Votre commission a également introduit après l'article 2, un article additionnel visant à inscrire dans le code civil un régime de responsabilité du fait des atteintes à l'environnement.
Le Sénat a en effet adopté à l'unanimité, le 16 mai 2013, une proposition de loi de Bruno Retailleau visant à inscrire la notion de dommage causé à l'environnement dans le code civil. Or, depuis cette adoption à l'unanimité, le texte n'a pas été inscrit à l'ordre du jour de l'Assemblée nationale, et le Gouvernement, qui l'avait pourtant annoncé, n'a pas déposé de projet de loi sur le sujet.
Votre rapporteur a considéré qu'il y avait urgence à faire avancer ce sujet, dans la mesure où nous avons une obligation constitutionnelle de réparation des dommages causés à l'environnement. La Cour de cassation a d'ailleurs consacré en 2012 (au sujet de l'Erika), la notion de « préjudice écologique » et la nécessité de réparer « l'atteinte directe ou indirecte portée à l'environnement » .
Votre commission a adopté le dispositif tel qu'il avait été adopté par le Sénat en 2013. Mais votre rapporteur souligne qu'il sera sans doute nécessaire d'affiner le dispositif, en donnant par exemple à la future Agence française pour la biodiversité un rôle essentiel dans la procédure de saisine du juge civil d'une demande de réparation du préjudice écologique, ou encore un rôle de bénéficiaire possible des dommages et intérêts lorsque la réparation en nature n'est pas envisageable.
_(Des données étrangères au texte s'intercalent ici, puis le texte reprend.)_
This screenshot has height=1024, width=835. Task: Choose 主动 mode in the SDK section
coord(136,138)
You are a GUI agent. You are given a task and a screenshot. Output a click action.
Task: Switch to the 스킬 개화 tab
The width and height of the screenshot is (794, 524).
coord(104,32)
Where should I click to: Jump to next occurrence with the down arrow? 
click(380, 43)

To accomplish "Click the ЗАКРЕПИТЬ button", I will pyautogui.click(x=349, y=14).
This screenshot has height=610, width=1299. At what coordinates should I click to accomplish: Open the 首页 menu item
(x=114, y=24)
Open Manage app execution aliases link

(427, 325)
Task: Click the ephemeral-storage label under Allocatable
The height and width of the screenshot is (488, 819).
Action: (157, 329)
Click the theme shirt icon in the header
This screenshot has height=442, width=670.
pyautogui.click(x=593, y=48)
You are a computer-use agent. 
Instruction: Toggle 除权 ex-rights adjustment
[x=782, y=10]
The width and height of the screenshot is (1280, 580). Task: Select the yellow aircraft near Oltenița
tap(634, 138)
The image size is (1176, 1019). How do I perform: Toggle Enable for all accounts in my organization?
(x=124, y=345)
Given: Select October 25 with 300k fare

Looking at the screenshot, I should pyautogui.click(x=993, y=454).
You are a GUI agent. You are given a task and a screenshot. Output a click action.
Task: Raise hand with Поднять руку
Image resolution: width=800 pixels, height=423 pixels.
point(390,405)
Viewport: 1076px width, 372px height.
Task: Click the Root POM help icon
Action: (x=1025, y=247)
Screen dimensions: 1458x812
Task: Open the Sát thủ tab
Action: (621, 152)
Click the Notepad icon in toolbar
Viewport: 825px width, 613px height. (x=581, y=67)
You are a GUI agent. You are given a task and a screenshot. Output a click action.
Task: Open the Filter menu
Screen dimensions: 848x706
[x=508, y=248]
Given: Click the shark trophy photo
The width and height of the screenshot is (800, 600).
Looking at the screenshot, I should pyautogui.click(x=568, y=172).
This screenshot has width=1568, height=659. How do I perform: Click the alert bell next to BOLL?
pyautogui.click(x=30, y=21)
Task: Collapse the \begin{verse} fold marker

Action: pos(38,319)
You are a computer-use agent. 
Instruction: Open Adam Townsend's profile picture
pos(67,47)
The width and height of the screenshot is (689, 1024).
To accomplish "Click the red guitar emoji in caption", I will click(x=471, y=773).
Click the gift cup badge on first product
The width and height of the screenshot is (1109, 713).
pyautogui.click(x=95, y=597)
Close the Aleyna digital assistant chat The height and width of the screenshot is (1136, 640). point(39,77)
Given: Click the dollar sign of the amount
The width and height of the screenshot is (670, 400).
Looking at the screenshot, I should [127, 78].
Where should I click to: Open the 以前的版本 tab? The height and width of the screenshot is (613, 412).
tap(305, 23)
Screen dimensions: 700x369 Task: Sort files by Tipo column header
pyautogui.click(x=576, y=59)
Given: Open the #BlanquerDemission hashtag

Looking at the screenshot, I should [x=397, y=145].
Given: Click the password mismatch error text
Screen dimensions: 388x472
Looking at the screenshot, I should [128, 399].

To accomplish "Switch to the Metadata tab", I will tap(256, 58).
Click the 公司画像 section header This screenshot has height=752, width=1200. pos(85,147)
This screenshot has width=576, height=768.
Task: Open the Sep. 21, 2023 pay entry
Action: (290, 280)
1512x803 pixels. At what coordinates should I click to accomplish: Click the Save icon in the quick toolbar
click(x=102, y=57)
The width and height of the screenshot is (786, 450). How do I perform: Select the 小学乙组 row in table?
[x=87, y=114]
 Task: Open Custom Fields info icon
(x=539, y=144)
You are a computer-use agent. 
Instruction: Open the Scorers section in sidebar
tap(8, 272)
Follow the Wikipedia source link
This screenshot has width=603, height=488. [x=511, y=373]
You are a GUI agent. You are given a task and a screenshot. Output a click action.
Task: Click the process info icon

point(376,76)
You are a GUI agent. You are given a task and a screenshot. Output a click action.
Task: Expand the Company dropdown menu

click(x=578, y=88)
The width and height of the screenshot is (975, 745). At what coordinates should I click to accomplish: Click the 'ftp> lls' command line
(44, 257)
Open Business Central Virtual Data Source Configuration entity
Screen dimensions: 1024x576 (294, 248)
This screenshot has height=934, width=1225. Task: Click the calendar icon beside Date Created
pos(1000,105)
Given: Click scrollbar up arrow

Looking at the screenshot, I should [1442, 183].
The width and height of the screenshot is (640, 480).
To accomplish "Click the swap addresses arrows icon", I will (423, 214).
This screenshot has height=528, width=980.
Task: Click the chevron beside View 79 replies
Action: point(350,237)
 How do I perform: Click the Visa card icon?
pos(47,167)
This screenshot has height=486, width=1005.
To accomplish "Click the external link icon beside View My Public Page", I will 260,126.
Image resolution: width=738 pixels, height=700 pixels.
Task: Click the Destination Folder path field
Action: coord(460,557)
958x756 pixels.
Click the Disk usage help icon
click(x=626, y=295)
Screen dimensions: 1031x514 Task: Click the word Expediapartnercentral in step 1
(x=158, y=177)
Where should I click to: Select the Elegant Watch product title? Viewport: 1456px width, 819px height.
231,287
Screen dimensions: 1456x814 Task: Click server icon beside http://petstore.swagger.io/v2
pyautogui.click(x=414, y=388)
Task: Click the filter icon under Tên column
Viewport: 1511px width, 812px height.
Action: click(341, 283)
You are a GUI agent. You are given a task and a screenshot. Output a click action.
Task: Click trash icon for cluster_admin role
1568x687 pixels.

Enfin, à l'article 4 , votre commission a prévu une articulation entre la stratégie nationale pour la biodiversité et l'Agence française pour la biodiversité et, parallèlement, entre les stratégies régionales pour la biodiversité et les délégations territoriales de l'Agence.
Elle a aussi prévu la mise en place automatique de plans d'action pour toutes les espèces classées sur la liste rouge de l'Union internationale pour la conservation de la nature (UICN).